Yesterday, most Iranians didn’t even bother to vote in the country’s sham elections. Only about a quarter showed up at the polls. There was no point in voting, because only the most hardline candidates were allowed to run. Even hardline Islamic clerics were barred from running after being deemed too moderate and insufficiently hardline by Iranian authorities.
The election was the first since a women-led uprising against religious rule filled streets and led to the arrests and threatened execution of thousands of people (at least 800 of whom were actually executed in 2023):
Authorities reported a record-low turnout of 27 percent, even after they extended voting for an additional two hours, amidst widespread disillusionment and calls for an election boycott.
The country had suffered months of unrest following the death of Mahsa Amini, who was arrested for not complying with the country’s mandatory hijab rule in September 2022. Although the streets have calmed down, it was the most significant challenge to the Islamic Republic yet.
The Iranian government was clearly hoping that the parliamentary elections would be an opportunity to show that Iranians had renewed their trust in the system. Supreme Leader Ali Khamenei recently argued that voting was an act of resistance against the Islamic Republic’s enemies. Banners in public places stated that “strong turnout = strong Iran.”
Instead, the election became an opportunity for Iranians to show that they were still fed up with the system. Jailed women’s rights activist Narges Mohammadi, who won the Nobel Peace Prize last year, called on Iranians to avoid the “sham elections” in order to show the “illegitimacy of the Islamic Republic.”
Even many figures from within the Iranian system declared their intent to boycott. A group of 300 political figures, including former members of parliament, signed a petition stating that they would not participate in an “engineered” vote….
Since the 1979 revolution, Iran has been dominated by Shiite Muslim clergy and military figures who make all important decisions and allow the public to choose only between relatively similar candidates. In the past, they allowed the public to choose between the most hardline candidates and less hardline candidates for parliament and the presidency, although all candidates had to be basically supportive of the regime.
So the public was at least allowed to pick the lesser of two evils. As a result, election turnout was typically at least 50 percent and sometimes as high as 70 percent
But in the last few years, even that limited choice has evaporated. In reaction to protests in 2019, Iran’s regime launched a crackdown that killed hundreds of people. It then banned thousands of candidates from the February 2020 parliamentary election, even though those candidates supported most of the regime’s policies. The only candidates allowed to compete were virtual political clones of each other. As a result, a record low 42 percent of voters turned out that year.
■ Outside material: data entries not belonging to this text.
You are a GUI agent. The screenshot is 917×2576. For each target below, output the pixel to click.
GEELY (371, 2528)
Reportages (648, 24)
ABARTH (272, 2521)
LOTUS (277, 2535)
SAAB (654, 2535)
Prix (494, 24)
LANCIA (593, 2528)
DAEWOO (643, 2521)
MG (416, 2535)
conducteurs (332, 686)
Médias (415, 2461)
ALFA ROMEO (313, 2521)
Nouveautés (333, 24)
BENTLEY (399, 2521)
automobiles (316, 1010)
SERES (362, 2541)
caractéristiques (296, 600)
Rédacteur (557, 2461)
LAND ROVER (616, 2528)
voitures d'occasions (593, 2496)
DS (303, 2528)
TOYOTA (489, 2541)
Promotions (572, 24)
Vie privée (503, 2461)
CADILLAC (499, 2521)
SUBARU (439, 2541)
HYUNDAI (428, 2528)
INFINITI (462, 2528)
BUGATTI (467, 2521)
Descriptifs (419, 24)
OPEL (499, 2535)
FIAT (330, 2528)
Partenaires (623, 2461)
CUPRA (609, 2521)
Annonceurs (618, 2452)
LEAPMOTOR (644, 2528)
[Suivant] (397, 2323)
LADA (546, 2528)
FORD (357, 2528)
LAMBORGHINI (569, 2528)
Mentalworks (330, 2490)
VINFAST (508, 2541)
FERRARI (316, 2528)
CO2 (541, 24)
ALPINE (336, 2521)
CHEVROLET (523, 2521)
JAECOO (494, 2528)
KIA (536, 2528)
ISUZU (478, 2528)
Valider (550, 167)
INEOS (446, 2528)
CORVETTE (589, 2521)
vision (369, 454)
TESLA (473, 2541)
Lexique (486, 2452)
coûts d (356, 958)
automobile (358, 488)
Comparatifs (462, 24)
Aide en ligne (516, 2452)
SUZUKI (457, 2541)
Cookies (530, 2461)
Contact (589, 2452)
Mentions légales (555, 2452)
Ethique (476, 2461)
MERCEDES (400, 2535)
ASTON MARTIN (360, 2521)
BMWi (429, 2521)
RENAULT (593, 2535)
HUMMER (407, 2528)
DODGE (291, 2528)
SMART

Even past hardline leaders responsible to killing many dissidents are now barred from running for being too moderate. Hassan Rouhani, who was Iran’s President during the brutal 2019 crackdown, was recently banned from running for office. He joins a long list of Iranian hardline leaders who later are deemed too moderate to continue participating in politics, including former President Mahmoud Ahmadinejad, who was in office during a bloody 2009 crackdown on protesters that killed at least 500 people.